In der Tat ist es eine ungemein bereichernde Erfahrung, wenn man sich gelegentlich aus der hektischen tagespolitischen Wörter- und Bilderflut ausklinkt und für ein paar unvergessliche Stunden in einen epischen Wälzer oder die Novelle eines Sprachvirtuosen wie T.M. eintaucht, respektive sich davon verzaubern lässt. In den letzten Wochen hat mich so die Lektüre des „Doktor Faustus“, der ja auch eine Auseinandersetzung mit der deutschen Geschichte und der Hitler-Katastrophe ist, in Bann geschlagen.
Dabei sei nicht verschwiegen, dass mitunter auch langfädige Passagen auszuhalten (oder zu überblättern) waren. Doch stösst man dann immer wieder auf überaus prägnante Formulierungen und mitreissende Passagen. Da ist zum Beispiel bei der Beschreibung der Nazi-Ideologie und ihrer rücksichtslosen Gewaltpraxis von „frevlerischer Vernunftverachtung“, der „sündhaften Renitenz gegen die Wahrheit“ oder „dem ordinär schwelgerischen Kult eines Hintertreppenmythus“ die Rede.
Dieser teuflischen Verirrung Hitler-Deutschlands stellt T.M. ein paar Seiten weiter folgende Betrachtung der damaligen Schweiz gegenüber: „Die Schweiz, neutral, mehrsprachig, französisch beeinflusst, von westlicher Luft durchweht, ist tatsächlich, ihres winzigen Formats ungeachtet, weit mehr ‚Welt‘, weit mehr europäisches Parkett als der politische Koloss im Norden, wo das Wort ‚international‘ seit langem ein Schimpfwort ist…“
Das mag nun - über 60 Jahre nach der (im amerikanischen Exil erfolgten) Niederschrift des „Doktor Faustus“ - etwas gar schmeichelhaft für die Schweiz tönen.

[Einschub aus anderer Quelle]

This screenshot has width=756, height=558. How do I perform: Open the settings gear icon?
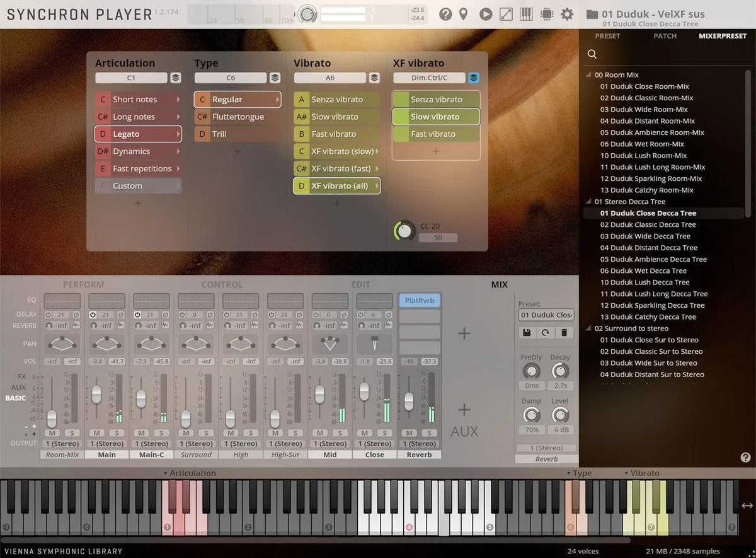tap(567, 14)
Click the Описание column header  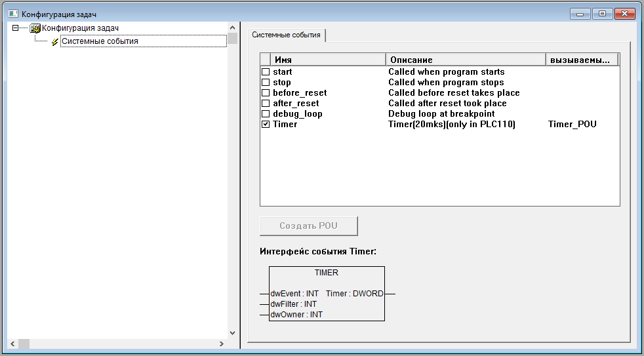point(465,60)
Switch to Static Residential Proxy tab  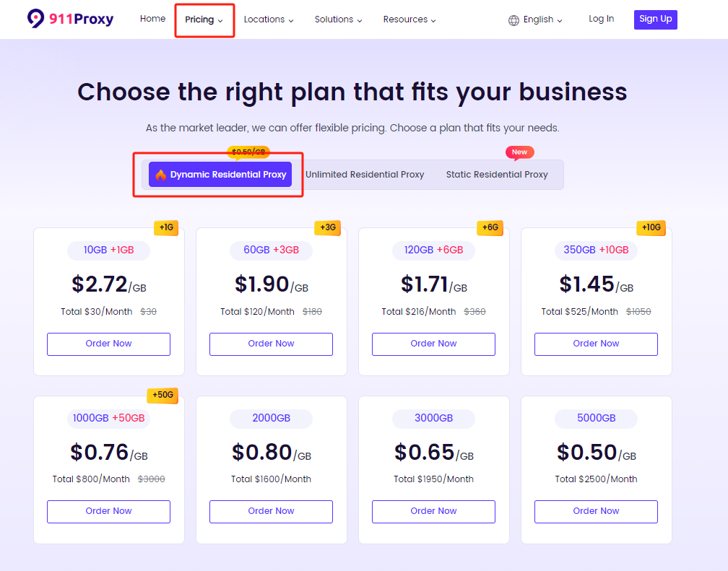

Doch zweifellos entsprach dieses Kontrastbild zwischen dem deutschen Hitler-Verhängnis und der vergleichsweisen heilen helvetischen Welt der persönlichen Wahrnehmung Thomas Manns, der 1933 Nazi-Deutschland den Rücken gekehrt und sich (bis 1938) in der Schweiz niedergelassen hatte.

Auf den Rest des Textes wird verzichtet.